Of Jonson’s successors in city comedy, Francis Beaumont, in The Knight of the Burning Pestle (1607), amusingly insults the citizenry while ridiculing its taste for romantic plays. John Marston adopts so sharp a satirical tone that his comic plays frequently border on tragedy. All values are mocked by Marston’s bitter and universal skepticism; his city comedy The Dutch Courtezan (1605), set in London, explores the pleasures and perils of libertinism. His tragicomedy The Malcontent (1604) is remarkable for its wild language and sexual and political disgust; Marston cuts the audience adrift from the moorings of reason by a dizzying interplay of parody and seriousness.
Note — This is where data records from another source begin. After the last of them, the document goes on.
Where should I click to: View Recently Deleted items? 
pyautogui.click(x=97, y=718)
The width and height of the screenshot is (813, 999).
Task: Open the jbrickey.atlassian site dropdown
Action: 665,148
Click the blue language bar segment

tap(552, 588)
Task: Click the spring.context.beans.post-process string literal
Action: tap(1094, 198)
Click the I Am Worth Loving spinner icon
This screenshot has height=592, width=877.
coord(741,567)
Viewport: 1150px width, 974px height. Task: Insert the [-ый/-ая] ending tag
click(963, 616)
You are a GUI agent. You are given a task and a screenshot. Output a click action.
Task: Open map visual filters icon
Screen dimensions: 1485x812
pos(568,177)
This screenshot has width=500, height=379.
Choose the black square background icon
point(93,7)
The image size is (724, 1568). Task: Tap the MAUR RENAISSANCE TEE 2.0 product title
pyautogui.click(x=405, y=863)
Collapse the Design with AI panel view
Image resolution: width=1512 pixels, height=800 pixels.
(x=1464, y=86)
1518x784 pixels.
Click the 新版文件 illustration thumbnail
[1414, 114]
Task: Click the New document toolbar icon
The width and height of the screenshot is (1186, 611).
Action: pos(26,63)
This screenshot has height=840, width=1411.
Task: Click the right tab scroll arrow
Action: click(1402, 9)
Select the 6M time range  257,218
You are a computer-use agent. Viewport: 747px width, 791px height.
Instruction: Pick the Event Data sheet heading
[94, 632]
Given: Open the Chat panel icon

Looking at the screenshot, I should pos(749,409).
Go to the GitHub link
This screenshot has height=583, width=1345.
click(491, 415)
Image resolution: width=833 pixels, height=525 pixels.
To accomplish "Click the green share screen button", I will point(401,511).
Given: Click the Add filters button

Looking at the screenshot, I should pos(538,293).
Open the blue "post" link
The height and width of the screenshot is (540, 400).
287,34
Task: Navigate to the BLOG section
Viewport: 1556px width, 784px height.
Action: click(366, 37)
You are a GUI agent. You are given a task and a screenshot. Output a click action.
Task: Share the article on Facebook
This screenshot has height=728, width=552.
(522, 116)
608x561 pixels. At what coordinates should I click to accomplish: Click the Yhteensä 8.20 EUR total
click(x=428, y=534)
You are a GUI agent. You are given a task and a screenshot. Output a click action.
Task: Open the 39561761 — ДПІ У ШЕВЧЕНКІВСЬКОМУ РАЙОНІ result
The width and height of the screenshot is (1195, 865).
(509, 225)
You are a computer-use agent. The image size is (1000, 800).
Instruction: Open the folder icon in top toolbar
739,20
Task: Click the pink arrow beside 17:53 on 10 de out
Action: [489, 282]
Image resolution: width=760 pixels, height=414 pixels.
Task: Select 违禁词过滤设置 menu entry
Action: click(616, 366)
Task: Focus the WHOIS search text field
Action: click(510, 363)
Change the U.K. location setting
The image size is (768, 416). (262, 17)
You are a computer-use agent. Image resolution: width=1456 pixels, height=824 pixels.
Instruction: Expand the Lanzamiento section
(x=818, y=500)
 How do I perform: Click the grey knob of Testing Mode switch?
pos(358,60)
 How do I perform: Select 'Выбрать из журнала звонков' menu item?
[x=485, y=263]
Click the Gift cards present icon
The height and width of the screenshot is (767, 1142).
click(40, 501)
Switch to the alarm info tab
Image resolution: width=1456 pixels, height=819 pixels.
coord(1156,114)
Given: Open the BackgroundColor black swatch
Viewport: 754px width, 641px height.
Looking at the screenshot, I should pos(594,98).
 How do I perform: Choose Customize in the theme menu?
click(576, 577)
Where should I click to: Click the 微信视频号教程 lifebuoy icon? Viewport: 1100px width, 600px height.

Only in the city comedies of Thomas Middleton was Jonson’s moral concern with greed and self-ignorance bypassed, for Middleton presents the pursuit of money as the sole human absolute and buying and selling, usury, law, and the wooing of rich widows as the dominant modes of social interaction. His unprejudiced satire touches the actions of citizen and gentleman with equal irony and detachment; the only operative distinction is between fool and knave, and the sympathies of the audience are typically engaged on the side of wit, with the resourceful prodigal and dexterous whore. His characteristic form, used in Michaelmas Term (1605) and A Trick to Catch the Old One (1606), was intrigue comedy, which enabled him to portray his society dynamically, as a mechanism in which each sex and class pursues its own selfish interests. He was thus concerned less with characterizing individuals in depth than with examining the inequalities and injustices of the world that cause them to behave as they do. His The Roaring Girl (c. 1608) and A Chaste Maid in Cheapside (1613) are the only Jacobean comedies to rival the comprehensiveness of Bartholomew Fair, but their social attitudes are opposed to Jonson’s; the misbehaviour that Jonson condemned morally as “humours” or affectation Middleton understands as the product of circumstance.